I have been quite lacking and I thank my readers for getting on me about not posting. I have no good excuse. My website looks different to me and I’m not sure where to start again. Let’s start at the beginning of the year. Everyone was choosing their “word” for the year. I didn’t have one. I was just getting over covid and if you had covid you know that our minds are a little foggy for a while afterward. Covid, for me, was like entering a new dimension. During that time I did a lot of talking to God and listening to Him.
As soon as I tested negative we left on a two-week vacation to Florida. I still felt out of it and I still spent a lot of time communing with God. During that time the word “Surrender” came to me. I thought that must be the word God was going to teach me about this year, so I chose it. Later came the word “rest”. Hmmmmm. What does that mean? Surrender to the rest that Jesus offers in Matthew 11:28-30? I decided it must mean that.
As I read my devotions and Bible I looked for how God might be speaking to me about surrendering to Him and His rest. I started journaling about what I learned with the hope of blogging it. But something did not feel right and I never blogged about it. Something was not clear and I had no clue what it was. It seemed like God was definitely teaching me about surrender and I knew I was stressed just before I became sick with covid. I needed a rest in a way vacation in Florida could not accomplish. I continued on feeling the unrest but did not know what to do about it. I assumed God would show me as I continued to try and understand how “surrender” fit into my life. I had several ideas, but none of them seemed to take away the unrest I felt.
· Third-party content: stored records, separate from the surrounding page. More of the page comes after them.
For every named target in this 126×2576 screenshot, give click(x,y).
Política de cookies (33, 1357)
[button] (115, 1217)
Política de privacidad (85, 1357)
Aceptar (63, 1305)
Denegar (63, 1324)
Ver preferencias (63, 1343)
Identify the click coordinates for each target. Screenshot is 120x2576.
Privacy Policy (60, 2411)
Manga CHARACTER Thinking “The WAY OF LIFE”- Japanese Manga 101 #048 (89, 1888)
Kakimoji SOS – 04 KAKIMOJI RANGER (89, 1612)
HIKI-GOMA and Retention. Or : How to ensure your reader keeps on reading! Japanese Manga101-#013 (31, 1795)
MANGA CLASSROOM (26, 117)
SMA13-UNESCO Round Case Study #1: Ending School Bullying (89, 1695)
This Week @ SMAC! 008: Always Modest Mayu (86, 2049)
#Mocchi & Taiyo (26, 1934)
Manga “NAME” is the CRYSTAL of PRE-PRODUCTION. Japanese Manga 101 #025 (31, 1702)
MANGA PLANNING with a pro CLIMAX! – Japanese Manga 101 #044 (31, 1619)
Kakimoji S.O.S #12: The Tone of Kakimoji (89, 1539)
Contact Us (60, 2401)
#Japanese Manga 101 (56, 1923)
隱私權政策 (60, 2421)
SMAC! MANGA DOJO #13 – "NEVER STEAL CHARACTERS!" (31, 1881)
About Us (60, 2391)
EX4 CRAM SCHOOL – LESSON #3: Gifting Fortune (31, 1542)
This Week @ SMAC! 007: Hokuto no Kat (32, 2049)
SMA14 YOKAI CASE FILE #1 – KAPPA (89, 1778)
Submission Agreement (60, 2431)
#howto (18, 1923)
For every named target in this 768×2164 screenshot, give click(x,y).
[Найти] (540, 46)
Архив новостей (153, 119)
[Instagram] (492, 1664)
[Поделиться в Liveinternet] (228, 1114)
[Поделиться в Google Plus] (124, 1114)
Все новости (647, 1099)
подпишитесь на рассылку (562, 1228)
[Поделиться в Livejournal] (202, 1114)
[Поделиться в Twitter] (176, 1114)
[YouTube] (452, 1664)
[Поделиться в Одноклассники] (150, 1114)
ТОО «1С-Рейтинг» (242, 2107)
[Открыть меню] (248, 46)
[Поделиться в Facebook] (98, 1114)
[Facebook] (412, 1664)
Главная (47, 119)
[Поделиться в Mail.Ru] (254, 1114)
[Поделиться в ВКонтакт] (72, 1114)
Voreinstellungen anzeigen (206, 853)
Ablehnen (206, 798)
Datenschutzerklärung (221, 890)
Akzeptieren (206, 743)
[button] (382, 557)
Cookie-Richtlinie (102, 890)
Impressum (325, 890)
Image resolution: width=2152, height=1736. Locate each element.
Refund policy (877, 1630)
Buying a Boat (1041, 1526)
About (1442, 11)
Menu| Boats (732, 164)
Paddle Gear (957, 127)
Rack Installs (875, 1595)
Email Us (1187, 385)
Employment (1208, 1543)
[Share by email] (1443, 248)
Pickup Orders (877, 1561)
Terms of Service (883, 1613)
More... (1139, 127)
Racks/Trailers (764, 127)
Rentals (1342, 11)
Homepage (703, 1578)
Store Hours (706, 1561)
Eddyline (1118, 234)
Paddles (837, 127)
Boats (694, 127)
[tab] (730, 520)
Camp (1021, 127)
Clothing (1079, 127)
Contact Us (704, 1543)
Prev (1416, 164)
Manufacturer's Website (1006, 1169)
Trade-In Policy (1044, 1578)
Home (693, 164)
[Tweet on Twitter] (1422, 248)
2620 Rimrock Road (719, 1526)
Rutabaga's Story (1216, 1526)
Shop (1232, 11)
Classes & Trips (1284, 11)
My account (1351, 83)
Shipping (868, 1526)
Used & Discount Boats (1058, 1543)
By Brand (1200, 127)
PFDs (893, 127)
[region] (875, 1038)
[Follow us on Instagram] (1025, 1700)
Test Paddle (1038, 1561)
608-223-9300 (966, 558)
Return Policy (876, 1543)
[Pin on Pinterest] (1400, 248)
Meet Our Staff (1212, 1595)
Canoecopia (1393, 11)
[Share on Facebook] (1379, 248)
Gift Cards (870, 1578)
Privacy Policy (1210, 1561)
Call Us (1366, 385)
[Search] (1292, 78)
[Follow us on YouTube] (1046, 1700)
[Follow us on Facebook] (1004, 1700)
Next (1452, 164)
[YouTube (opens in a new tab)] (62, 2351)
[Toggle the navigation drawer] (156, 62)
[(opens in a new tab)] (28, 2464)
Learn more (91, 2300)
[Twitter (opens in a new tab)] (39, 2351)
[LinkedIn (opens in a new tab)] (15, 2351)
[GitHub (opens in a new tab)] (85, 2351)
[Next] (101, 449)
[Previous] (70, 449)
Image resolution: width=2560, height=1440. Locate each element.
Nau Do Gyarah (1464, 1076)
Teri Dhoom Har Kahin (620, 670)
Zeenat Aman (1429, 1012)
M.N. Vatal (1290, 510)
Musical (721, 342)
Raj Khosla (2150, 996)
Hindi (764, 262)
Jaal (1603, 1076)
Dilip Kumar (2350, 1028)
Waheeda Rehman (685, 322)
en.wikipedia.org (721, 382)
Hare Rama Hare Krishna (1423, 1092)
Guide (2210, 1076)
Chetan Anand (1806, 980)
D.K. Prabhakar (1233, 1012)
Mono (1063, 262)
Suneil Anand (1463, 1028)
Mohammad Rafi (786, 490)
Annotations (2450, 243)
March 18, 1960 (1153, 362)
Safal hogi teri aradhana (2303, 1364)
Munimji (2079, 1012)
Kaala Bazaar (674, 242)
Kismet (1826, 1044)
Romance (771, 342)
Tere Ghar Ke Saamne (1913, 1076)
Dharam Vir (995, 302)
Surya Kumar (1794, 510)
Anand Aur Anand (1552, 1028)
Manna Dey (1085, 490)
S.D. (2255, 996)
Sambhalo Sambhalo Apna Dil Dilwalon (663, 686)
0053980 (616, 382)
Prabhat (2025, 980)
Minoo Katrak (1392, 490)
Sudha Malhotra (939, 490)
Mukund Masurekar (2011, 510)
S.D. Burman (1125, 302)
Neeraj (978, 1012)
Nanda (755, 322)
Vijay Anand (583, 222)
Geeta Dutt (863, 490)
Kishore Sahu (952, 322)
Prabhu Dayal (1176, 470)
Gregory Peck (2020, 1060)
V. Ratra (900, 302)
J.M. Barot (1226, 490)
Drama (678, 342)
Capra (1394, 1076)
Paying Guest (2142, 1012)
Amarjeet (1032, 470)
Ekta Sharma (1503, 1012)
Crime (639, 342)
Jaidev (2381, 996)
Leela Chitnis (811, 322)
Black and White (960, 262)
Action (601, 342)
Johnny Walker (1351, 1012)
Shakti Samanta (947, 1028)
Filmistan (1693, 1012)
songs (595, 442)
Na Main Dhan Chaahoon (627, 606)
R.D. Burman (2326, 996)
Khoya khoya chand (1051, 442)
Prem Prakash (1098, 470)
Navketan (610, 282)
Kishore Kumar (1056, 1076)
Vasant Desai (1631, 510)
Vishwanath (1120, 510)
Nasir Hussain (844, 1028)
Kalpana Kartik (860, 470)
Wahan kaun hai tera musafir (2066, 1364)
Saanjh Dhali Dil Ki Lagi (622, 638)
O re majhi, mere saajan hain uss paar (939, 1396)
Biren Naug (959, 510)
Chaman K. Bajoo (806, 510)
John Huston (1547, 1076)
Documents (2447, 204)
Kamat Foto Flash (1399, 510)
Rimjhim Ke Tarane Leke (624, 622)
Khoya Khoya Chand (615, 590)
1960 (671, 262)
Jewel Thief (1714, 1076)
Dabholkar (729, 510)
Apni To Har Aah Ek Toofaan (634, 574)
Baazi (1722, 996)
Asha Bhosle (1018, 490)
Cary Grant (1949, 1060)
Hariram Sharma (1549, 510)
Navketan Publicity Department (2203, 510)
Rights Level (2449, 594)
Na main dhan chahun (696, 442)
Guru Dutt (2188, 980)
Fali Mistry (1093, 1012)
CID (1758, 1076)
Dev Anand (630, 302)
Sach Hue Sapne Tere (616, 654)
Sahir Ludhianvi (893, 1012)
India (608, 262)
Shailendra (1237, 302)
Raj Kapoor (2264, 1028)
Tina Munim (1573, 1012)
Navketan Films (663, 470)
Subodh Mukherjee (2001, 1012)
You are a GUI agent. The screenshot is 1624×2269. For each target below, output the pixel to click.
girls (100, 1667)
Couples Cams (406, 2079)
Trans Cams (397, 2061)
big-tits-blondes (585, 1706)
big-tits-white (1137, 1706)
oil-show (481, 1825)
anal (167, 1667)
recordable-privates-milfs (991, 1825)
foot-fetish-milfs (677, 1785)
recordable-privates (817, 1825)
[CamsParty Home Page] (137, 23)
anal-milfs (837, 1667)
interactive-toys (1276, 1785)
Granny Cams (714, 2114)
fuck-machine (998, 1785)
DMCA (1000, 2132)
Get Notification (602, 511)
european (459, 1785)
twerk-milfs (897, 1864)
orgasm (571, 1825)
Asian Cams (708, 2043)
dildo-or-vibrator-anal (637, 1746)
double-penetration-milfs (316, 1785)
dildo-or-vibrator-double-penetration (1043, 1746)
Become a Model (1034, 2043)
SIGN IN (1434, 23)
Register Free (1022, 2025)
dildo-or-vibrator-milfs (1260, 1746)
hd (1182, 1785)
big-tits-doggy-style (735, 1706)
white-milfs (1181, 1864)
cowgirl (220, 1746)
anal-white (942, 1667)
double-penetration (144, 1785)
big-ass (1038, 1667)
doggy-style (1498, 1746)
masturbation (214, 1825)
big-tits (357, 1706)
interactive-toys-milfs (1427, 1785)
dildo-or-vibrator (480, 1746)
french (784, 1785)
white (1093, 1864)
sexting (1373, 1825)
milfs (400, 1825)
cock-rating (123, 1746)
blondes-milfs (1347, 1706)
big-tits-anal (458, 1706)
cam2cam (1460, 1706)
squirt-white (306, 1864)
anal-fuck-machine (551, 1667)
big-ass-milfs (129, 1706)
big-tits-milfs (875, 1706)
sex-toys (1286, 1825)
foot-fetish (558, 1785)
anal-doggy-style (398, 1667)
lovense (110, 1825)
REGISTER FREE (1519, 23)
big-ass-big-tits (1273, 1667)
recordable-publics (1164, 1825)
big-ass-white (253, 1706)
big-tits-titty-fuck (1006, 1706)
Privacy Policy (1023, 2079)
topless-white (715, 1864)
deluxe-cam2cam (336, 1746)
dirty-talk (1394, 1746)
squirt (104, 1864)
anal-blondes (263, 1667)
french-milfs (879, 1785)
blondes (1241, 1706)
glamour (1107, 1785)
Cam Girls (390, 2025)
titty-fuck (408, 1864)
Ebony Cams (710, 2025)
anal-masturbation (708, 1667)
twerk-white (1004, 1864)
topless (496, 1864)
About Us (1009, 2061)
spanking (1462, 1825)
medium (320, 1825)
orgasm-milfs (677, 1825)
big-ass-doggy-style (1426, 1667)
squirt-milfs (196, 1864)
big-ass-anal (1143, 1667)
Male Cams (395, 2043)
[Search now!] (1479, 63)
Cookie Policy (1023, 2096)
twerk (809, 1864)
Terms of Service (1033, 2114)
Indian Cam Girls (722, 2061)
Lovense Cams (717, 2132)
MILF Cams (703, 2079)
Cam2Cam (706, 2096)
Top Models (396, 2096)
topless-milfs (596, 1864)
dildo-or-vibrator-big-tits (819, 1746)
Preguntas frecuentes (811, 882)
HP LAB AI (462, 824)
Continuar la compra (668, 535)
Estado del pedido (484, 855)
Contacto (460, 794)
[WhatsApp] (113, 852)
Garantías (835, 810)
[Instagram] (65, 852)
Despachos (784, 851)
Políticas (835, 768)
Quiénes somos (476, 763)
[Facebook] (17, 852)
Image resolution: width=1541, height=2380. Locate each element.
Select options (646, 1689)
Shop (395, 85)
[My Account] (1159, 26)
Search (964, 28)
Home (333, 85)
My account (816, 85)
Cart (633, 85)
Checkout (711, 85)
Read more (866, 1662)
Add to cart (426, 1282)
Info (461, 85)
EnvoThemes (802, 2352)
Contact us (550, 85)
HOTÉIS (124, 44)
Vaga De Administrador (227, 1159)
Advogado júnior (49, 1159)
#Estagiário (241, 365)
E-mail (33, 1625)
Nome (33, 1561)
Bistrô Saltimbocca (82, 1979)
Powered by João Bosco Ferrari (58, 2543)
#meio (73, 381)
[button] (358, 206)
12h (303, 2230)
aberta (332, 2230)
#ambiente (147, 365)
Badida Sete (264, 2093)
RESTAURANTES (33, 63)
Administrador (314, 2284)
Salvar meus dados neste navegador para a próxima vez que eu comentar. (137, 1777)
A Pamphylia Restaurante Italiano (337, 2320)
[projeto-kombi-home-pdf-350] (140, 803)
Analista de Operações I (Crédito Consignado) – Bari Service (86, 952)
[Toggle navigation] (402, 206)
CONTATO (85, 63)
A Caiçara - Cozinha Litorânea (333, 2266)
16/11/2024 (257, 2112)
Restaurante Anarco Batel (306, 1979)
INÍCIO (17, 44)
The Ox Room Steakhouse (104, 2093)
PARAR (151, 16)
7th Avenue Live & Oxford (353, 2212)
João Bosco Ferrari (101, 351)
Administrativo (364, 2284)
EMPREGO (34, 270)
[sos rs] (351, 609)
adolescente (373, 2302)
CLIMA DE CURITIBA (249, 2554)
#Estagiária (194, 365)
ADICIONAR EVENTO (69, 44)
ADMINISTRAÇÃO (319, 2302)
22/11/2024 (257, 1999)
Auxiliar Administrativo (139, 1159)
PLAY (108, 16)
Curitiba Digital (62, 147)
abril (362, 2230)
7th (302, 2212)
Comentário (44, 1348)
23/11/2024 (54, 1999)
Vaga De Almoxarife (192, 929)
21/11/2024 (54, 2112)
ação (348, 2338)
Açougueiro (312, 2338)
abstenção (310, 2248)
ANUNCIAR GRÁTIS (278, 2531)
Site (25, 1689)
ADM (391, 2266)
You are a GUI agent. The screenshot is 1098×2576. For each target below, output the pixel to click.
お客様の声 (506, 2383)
Soul unrest is hard to identify or resolve. Even if you don’t understand physical pain often Tylenol will ease it, Soul pain is different. It must be identified before a remedy can be applied. I considered myself a mature Christian. I spent time with God every day in prayer, devotion, Bible study, but still, I felt unrest and emptiness in my soul that nothing satisfied. We have all heard we have a God-shaped hole in our soul meaning there is a longing for God that ONLY God can satisfy. We may try to fill it with other addictions or hobbies or whatever, but until we seek God the God-shaped hole remains. But I was seeking God and desiring to surrender to Him and still, the hole was there. I was serving God with my time and talents, so what was missing?
I’m glad I didn’t blog during that time because it was a very confusing time. Not confusing like the covid brain is confusing, confusing as in “what?” What? God, what? What does “surrender” mean for me, God? What am I supposed to do with this word? I am willing to surrender my will to your perfect will, but somehow I don’t think that’s what this is about. What? Surrender, rest. What is God trying to tell me?